**Task to complete:** An exact repetition of the records is required. Leave nothing out.

**Raw data:**

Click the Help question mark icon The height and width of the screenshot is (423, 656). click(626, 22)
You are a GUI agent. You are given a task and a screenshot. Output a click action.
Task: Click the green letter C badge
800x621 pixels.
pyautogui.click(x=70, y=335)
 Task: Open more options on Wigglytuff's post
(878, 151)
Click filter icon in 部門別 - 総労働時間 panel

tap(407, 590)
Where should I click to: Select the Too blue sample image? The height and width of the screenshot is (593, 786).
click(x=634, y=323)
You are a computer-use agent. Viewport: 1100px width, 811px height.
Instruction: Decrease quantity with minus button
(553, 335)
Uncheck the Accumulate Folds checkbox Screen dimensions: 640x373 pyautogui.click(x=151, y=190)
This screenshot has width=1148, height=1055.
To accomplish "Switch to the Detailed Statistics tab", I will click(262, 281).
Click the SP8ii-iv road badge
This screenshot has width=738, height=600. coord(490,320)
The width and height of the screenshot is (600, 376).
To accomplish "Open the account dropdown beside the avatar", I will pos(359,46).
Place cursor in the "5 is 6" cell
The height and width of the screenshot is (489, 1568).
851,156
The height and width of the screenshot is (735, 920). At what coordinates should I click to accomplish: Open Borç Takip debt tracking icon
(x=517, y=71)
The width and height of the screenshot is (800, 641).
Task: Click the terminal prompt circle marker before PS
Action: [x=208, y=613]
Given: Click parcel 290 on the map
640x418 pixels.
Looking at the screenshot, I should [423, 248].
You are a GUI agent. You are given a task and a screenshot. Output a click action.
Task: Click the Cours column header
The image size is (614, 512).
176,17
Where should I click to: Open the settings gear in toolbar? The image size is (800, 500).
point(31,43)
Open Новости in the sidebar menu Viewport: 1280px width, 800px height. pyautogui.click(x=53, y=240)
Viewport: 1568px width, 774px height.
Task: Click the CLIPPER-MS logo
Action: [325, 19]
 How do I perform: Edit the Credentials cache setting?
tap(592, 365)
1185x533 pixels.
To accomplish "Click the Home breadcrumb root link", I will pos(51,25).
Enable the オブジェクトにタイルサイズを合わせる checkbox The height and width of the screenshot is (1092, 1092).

**Result below:**
Click the Help question mark icon The height and width of the screenshot is (423, 656). click(626, 22)
You are a GUI agent. You are given a task and a screenshot. Output a click action.
Task: Click the green letter C badge
800x621 pixels.
pyautogui.click(x=70, y=335)
 Task: Open more options on Wigglytuff's post
(878, 151)
Click filter icon in 部門別 - 総労働時間 panel

tap(407, 590)
Where should I click to: Select the Too blue sample image? The height and width of the screenshot is (593, 786).
click(x=634, y=323)
You are a computer-use agent. Viewport: 1100px width, 811px height.
Instruction: Decrease quantity with minus button
(553, 335)
Uncheck the Accumulate Folds checkbox Screen dimensions: 640x373 pyautogui.click(x=151, y=190)
This screenshot has width=1148, height=1055.
To accomplish "Switch to the Detailed Statistics tab", I will click(262, 281).
Click the SP8ii-iv road badge
This screenshot has width=738, height=600. coord(490,320)
The width and height of the screenshot is (600, 376).
To accomplish "Open the account dropdown beside the avatar", I will pos(359,46).
Place cursor in the "5 is 6" cell
The height and width of the screenshot is (489, 1568).
851,156
The height and width of the screenshot is (735, 920). At what coordinates should I click to accomplish: Open Borç Takip debt tracking icon
(x=517, y=71)
The width and height of the screenshot is (800, 641).
Task: Click the terminal prompt circle marker before PS
Action: [x=208, y=613]
Given: Click parcel 290 on the map
640x418 pixels.
Looking at the screenshot, I should [423, 248].
You are a GUI agent. You are given a task and a screenshot. Output a click action.
Task: Click the Cours column header
The image size is (614, 512).
176,17
Where should I click to: Open the settings gear in toolbar? The image size is (800, 500).
point(31,43)
Open Новости in the sidebar menu Viewport: 1280px width, 800px height. pyautogui.click(x=53, y=240)
Viewport: 1568px width, 774px height.
Task: Click the CLIPPER-MS logo
Action: [325, 19]
 How do I perform: Edit the Credentials cache setting?
tap(592, 365)
1185x533 pixels.
To accomplish "Click the Home breadcrumb root link", I will pos(51,25).
Enable the オブジェクトにタイルサイズを合わせる checkbox The height and width of the screenshot is (1092, 1092).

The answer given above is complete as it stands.